References to “The Orchard”, the “Company”, “we”, “our” or “us” in this proxy statement refer to The Orchard Enterprises, Inc. and its subsidiaries unless otherwise indicated by context. The following summary, together with “Questions and Answers About the Merger and the Annual Meeting of Stockholders” highlights selected information contained in this proxy statement. You should carefully read this entire proxy statement and the other documents to which this proxy statement refers you for a more complete understanding of the matters being considered at the annual meeting. In addition, this proxy statement incorporates by reference important business and financial information about The Orchard.
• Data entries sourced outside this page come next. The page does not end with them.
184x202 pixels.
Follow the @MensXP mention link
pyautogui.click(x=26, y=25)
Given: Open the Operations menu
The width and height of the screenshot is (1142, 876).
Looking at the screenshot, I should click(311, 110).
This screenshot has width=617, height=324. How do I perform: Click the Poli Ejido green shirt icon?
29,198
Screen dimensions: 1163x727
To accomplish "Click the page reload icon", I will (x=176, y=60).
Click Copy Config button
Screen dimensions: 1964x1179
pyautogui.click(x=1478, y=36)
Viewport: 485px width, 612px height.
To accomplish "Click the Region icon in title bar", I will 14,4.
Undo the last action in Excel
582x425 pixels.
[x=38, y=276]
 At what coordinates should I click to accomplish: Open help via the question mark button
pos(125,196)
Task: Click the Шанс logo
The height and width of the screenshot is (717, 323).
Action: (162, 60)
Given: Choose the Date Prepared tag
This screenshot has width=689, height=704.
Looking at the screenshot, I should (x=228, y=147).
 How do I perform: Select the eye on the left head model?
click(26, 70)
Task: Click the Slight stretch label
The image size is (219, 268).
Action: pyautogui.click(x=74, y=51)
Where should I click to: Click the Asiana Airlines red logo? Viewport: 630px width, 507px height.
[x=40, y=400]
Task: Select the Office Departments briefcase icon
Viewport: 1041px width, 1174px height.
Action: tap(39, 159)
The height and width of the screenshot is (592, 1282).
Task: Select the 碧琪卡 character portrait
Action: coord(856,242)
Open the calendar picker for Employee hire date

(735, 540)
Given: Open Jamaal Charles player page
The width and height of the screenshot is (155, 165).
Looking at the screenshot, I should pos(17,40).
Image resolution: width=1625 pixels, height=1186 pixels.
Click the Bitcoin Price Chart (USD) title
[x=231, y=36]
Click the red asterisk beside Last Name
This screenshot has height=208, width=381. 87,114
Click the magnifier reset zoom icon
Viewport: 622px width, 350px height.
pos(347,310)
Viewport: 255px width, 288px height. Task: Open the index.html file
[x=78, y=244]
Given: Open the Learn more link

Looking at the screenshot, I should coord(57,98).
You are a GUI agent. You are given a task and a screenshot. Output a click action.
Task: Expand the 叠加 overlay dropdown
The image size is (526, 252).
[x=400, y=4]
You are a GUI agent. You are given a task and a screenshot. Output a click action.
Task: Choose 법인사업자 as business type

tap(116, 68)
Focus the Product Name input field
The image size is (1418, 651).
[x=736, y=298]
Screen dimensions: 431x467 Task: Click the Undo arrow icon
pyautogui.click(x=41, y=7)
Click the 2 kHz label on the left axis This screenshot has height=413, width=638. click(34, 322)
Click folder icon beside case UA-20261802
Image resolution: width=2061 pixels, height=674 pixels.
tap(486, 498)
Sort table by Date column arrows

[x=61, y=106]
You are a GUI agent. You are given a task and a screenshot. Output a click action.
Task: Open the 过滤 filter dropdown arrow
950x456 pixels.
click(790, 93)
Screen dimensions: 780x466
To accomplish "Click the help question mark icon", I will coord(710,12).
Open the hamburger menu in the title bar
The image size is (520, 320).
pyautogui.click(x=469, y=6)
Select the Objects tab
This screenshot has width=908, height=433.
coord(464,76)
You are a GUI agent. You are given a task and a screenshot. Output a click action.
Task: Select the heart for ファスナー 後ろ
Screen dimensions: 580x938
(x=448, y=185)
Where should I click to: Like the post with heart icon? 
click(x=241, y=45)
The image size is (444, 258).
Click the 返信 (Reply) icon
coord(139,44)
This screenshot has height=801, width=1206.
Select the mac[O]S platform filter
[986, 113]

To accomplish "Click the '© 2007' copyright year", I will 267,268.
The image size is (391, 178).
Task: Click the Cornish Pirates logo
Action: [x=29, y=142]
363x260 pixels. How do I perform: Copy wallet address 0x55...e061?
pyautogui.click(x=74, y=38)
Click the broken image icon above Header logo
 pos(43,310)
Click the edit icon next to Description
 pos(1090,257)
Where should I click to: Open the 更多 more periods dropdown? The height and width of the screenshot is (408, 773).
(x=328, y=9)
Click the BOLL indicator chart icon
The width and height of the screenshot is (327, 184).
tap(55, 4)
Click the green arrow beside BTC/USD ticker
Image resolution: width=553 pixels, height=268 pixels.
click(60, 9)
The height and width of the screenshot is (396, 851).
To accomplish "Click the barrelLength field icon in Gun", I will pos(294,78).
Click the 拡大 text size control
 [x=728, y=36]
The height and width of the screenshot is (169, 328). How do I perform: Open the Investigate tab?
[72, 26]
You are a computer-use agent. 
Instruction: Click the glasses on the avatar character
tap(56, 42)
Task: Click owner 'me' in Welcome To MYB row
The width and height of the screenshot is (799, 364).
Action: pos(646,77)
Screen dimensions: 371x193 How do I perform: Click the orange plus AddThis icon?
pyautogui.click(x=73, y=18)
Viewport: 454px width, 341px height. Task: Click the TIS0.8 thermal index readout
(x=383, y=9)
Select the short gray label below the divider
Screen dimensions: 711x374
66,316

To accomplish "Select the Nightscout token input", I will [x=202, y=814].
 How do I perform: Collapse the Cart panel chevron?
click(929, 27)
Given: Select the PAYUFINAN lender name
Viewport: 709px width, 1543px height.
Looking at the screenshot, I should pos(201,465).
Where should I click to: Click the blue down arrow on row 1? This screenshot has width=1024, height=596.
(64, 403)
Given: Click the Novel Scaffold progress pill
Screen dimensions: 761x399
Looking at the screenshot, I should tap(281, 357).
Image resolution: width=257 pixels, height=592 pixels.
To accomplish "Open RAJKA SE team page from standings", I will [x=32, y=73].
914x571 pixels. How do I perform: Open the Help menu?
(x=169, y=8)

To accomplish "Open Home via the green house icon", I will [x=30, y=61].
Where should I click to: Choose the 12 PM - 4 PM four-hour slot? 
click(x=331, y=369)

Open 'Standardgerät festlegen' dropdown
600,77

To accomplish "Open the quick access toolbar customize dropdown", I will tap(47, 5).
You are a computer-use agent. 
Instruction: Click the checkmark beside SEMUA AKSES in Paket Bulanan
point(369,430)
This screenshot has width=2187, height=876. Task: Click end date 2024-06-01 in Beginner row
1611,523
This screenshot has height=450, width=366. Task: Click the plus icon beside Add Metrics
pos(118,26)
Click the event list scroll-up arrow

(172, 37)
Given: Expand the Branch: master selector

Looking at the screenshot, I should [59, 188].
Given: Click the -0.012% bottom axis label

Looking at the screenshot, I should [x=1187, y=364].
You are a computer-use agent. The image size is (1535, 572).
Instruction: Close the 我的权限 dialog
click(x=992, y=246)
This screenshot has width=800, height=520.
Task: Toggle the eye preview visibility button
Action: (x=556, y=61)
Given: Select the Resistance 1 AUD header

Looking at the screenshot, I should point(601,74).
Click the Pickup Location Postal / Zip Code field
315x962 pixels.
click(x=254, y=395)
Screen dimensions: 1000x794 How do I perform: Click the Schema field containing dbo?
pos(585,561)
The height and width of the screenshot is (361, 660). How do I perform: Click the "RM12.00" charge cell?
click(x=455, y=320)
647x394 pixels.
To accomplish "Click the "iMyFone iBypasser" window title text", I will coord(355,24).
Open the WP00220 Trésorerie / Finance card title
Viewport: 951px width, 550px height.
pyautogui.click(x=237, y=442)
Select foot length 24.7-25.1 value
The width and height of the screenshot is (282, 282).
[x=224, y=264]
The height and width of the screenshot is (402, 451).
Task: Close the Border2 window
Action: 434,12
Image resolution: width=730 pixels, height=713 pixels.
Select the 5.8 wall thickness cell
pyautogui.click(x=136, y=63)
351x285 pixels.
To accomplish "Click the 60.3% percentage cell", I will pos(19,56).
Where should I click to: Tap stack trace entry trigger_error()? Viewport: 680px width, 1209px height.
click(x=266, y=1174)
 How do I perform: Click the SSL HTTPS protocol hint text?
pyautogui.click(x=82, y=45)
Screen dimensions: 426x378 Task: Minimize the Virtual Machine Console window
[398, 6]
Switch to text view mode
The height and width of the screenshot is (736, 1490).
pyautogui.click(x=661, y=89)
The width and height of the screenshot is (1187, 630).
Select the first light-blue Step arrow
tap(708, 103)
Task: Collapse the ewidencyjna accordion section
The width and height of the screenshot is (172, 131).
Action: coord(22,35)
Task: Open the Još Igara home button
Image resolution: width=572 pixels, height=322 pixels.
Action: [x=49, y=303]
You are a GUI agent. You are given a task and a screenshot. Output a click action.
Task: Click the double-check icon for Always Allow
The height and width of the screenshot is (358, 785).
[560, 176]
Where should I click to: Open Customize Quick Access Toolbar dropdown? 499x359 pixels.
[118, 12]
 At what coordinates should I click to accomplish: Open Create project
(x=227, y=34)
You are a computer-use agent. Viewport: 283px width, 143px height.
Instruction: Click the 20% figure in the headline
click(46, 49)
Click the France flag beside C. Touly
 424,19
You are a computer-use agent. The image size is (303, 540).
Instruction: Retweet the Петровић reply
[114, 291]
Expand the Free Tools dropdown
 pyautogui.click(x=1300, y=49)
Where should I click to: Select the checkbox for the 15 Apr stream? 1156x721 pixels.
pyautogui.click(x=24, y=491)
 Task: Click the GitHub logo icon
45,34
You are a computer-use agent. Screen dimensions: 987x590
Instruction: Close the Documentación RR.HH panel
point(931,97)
You may obtain the information incorporated by reference into this proxy statement without charge by following the instructions under “Where You Can Find More Information”.

The Parties to the Merger (Page 62)

The Orchard Enterprises, Inc., a Delaware corporation, controls and distributes more than 2.1 million music and audio recordings and approximately 5,000 titles of video programming through digital stores, such as Amazon, eMusic, Hulu, iTunes, Rhapsody and YouTube, and mobile carriers, such as Orange, Telefonica, Verizon and 3, worldwide.
Dimensional Associates, LLC, a New York limited liability company, is a private equity investment fund sponsored by JDS Capital, L.P.
Orchard Merger Sub, Inc., a Delaware corporation, which we refer to as “Merger Sub”, is a wholly owned subsidiary of Dimensional Associates. Merger Sub was formed solely for the purpose of entering into the merger agreement and consummating the transactions contemplated by the merger agreement. Merger Sub has not engaged in any business except for activities incident to its incorporation and in connection with the transactions contemplated by the merger agreement.

The Merger and its Effects (Page 64)

You are being asked to vote to approve and adopt the agreement and plan of merger dated as of March 15, 2010, as amended, among The Orchard, Dimensional Associates and Merger Sub, and to approve the merger and the other transactions contemplated by the merger agreement, which proposal we refer to as the “Merger Proposal”. Pursuant to the merger agreement, Merger Sub will merge with and into The Orchard. The Orchard will be the surviving corporation in the merger, and will continue to do business as “The Orchard Enterprises, Inc.” following the merger.
Upon completion of the proposed merger, The Orchard will cease to be a publicly traded company and Dimensional Associates will own more than 99% of the outstanding securities of the Company, assuming that none of the current Series A convertible preferred stock holders convert their shares into common stock. As a result, you will no longer have any direct or indirect equity interest in The Orchard or any interest in our future earnings or growth, if any. Following completion of the merger, the registration of our common stock and our reporting obligations with respect to our common stock under the Securities Exchange Act of 1934, as amended, are expected to be terminated. In addition, upon completion of the proposed merger, our shares of common stock will no longer be listed on the Nasdaq Stock Market.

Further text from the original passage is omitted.